Conclusions and Recommendations
This discussion has attempted to show how decision analysis could be a helpful tool in sorting through the myriad choices of potential recovery strategies for Atlantic salmon. The approach could be used to understand the value of gaining additional information through baseline assessment, research, and monitoring. The potential value of missing information would become apparent in considering specific decision choices. Another application would be to clarify the role of different stocking strategies. The value of expanding fisheries on non-DPS rivers could be evaluated against the chance of attaining recovery goals on listed rivers. The issue of number, location, and controls on aquaculture facilities also needs to be examined. Habitat restoration measures designed to mitigate the adverse effects of erosion and sedimentation, reduced in-stream flow and elevated temperatures, and pollutant loading should be investigated for their potential contribution to recovery.

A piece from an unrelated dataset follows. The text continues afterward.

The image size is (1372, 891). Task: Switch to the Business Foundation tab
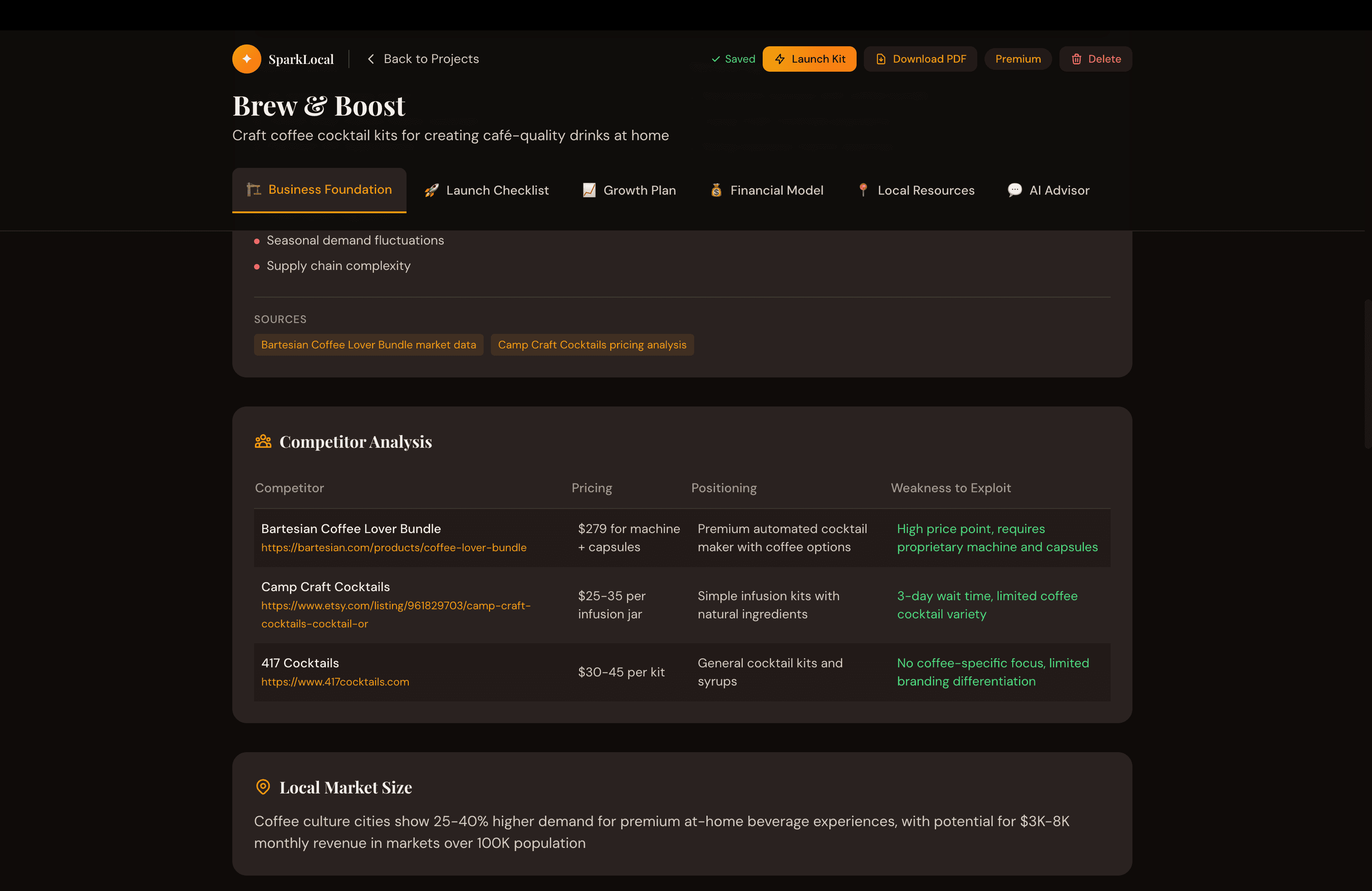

The committee recommends that recovery planning efforts for Atlantic salmon in Maine rivers employ structured, systematic, strategically focused decision making processes for developing conservation and recovery objectives and analyzing the optional approaches for achieving them. All stakeholders need to be involved in this process to ensure its validity and acceptability. The committee further recommends that recovery planners engage the services of an expert in the field of strategic decision analysis, especially someone experienced in its application for natural resource problems, to advise them in their endeavors. These activities will need to be repeated when changes in environmental conditions or human interventions change conditions relevant to the analysis. The committee also recommends research on the socioeconomic effects to changes in aquaculture (discussed in Chapter 5).